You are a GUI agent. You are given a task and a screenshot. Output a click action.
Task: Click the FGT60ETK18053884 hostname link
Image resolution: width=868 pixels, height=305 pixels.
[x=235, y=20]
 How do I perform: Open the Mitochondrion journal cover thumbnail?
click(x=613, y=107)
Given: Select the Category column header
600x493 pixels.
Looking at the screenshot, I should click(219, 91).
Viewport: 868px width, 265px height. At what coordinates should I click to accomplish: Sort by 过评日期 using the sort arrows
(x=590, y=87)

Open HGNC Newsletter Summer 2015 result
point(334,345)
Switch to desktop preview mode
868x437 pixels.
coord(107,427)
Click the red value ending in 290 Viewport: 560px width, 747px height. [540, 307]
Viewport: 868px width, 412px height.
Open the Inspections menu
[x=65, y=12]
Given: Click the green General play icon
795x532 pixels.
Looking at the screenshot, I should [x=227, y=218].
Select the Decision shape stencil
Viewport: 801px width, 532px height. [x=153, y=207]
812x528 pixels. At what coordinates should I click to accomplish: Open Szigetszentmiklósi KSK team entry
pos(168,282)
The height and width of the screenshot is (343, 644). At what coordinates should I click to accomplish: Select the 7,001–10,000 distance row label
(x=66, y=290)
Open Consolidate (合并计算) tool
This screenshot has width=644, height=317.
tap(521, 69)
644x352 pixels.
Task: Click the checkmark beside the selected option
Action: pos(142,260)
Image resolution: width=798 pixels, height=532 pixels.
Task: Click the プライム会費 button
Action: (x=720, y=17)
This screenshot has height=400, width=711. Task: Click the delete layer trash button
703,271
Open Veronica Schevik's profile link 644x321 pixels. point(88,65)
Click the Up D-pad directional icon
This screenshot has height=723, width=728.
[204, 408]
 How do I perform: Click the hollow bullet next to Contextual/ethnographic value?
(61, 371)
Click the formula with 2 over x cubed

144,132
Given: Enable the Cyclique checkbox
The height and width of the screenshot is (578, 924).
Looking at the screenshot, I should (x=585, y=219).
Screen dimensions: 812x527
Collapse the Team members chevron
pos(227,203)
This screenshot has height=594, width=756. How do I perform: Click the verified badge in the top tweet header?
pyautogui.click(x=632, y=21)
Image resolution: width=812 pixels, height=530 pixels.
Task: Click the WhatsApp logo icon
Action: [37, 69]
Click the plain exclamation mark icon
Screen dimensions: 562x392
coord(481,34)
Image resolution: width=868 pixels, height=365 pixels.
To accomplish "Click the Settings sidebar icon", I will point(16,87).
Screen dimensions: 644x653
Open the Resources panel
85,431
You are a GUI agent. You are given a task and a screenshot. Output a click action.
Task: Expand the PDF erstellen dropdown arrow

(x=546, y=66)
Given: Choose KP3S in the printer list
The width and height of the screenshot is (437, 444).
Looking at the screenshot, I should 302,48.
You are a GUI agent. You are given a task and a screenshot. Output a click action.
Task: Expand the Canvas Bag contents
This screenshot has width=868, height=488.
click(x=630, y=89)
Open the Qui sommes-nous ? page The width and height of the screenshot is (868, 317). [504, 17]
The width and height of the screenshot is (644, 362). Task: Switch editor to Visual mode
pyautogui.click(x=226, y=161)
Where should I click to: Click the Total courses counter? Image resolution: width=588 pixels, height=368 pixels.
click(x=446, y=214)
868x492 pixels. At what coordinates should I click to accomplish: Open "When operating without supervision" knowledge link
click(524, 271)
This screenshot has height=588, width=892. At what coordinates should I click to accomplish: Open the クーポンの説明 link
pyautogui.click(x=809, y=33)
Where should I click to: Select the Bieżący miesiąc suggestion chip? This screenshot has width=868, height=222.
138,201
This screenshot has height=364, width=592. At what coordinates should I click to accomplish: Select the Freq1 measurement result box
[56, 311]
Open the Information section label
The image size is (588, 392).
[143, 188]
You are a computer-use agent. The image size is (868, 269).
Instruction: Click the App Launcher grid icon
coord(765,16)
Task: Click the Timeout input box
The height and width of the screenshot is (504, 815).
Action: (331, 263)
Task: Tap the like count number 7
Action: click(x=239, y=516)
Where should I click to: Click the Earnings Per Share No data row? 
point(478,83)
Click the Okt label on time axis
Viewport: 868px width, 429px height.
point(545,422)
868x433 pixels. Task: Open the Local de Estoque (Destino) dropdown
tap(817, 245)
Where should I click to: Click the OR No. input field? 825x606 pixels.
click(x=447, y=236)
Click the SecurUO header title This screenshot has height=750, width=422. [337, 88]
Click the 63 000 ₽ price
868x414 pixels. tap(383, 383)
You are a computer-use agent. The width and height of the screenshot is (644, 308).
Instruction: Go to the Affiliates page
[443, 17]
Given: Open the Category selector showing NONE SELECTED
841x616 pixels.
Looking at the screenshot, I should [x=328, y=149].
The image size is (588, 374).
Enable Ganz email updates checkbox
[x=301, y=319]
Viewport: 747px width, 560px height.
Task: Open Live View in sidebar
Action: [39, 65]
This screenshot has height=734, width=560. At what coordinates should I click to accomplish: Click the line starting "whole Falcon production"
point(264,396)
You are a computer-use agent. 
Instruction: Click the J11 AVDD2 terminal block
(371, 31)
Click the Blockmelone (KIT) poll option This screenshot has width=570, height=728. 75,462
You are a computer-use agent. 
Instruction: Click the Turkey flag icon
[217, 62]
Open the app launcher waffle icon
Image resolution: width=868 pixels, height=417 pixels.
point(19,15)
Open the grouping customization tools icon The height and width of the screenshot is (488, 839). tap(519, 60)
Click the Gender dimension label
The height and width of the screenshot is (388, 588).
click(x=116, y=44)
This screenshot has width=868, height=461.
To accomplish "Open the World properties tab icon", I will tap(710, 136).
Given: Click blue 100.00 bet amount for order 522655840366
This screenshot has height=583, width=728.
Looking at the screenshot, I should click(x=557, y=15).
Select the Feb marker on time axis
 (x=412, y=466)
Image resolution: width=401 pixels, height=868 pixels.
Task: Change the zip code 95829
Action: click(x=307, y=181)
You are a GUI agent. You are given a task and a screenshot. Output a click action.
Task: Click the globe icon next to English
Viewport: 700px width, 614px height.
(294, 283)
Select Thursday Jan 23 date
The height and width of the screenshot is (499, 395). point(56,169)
=====
• PROBLEM TO WORK ON:
Every line that contains "computer" should be copied out of the data.

• RESULT OF THIS TASK:
You are a computer-use agent. The image size is (868, 269).
You are a computer-use agent. The width and height of the screenshot is (644, 308).
You are a computer-use agent. 
You are a computer-use agent. 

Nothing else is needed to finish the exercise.